It’s Quiet Uptown

There are moments that the words don’t reach

There is suffering too terrible to name

You hold your child as tight as you can

And push away the unimaginable

I went to see Hamilton this afternoon. I purposely avoided watching the version on Disney Plus because I wanted to see the show live in person first. But I knew this song was coming.

The moments when you’re in so deep

It feels easier to just swim down

I distinctly remember the first time I heard it. I was driving to work. Crossing the bridge over the Mississippi and Kelly Clarkson’s version came on the radio. It was two years after Zoey died. Two years after I held her as tight as I could. And pushed away the unimaginable. Until I couldn’t anymore.

And learn to live with the unimaginable.

I sobbed in the car that morning.
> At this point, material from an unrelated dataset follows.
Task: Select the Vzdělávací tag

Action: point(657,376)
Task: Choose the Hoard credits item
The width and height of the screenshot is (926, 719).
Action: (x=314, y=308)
I’m sure I was a mess by the time I got to work, but the rest of the drive was a blur. How could these lyrics capture it so perfectly? I often wonder how Lin-Manuel Miranda suffered to allow him to express it so profoundly.

Today I sat in the theatre, awaiting that song. And I cried as Eliza held her son. As the sound of his heart stopped. Just as Zoey’s had. I’m glad it was dark in the theatre. And I wondered if anyone else was crying the same way—the way only a parent who held their child as her heart stopped cries.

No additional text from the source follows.